• _Dataset entries_
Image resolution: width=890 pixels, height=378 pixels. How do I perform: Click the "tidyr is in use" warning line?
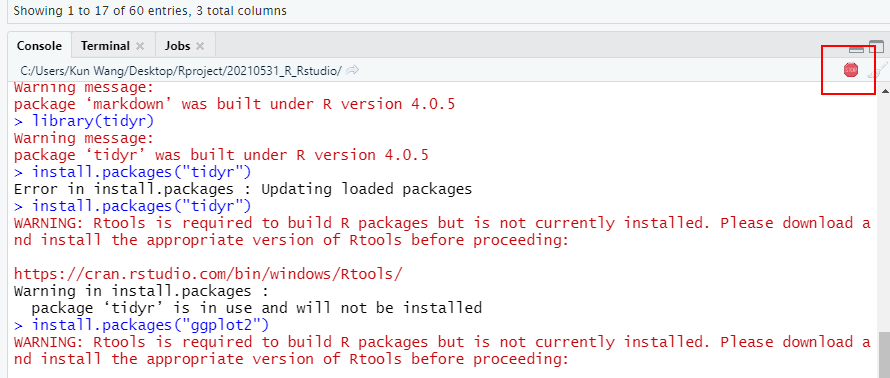pos(257,308)
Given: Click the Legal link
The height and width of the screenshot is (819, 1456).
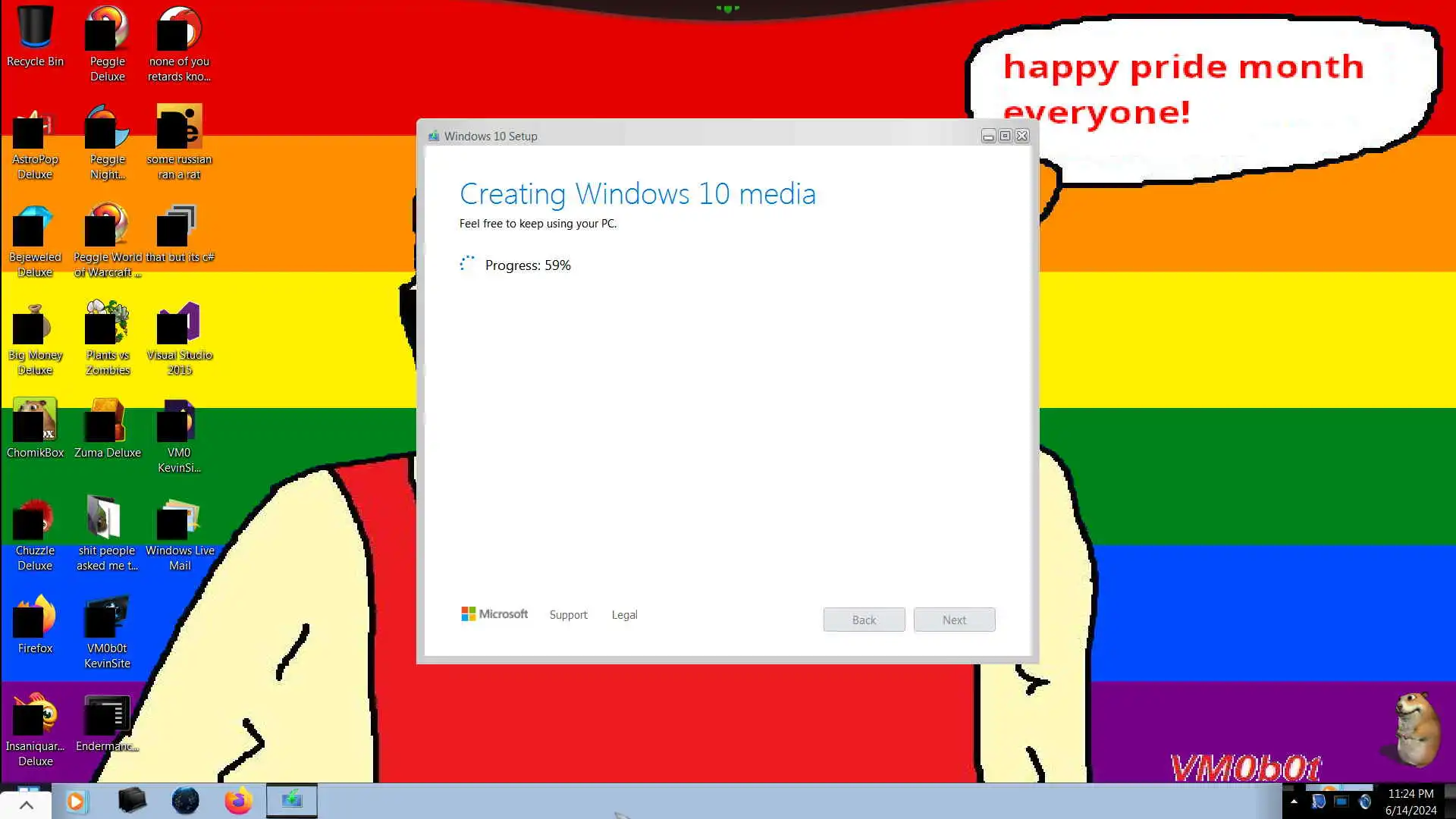Looking at the screenshot, I should point(624,615).
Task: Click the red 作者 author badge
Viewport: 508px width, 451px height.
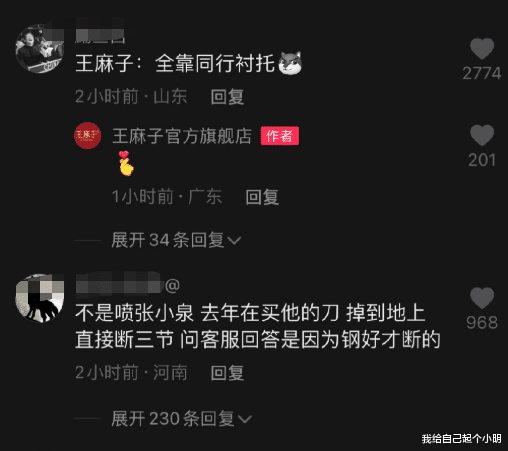Action: click(280, 136)
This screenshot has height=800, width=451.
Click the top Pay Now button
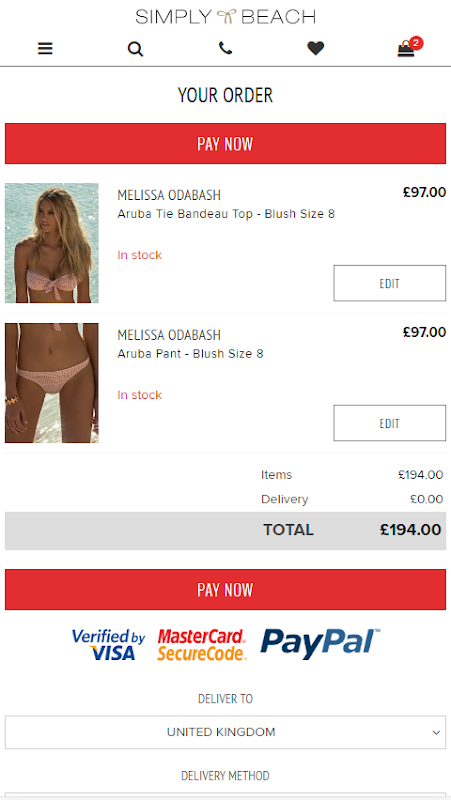226,143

• _Task prompt_
Identify each line in the data above that contains the string "height", with case treated as significant, and copy those lines in full.

• _Exercise solution_
Image resolution: width=890 pixels, height=378 pixels. How do I perform: Click the "tidyr is in use" warning line?
The height and width of the screenshot is (819, 1456).
Viewport: 508px width, 451px height.
This screenshot has height=800, width=451.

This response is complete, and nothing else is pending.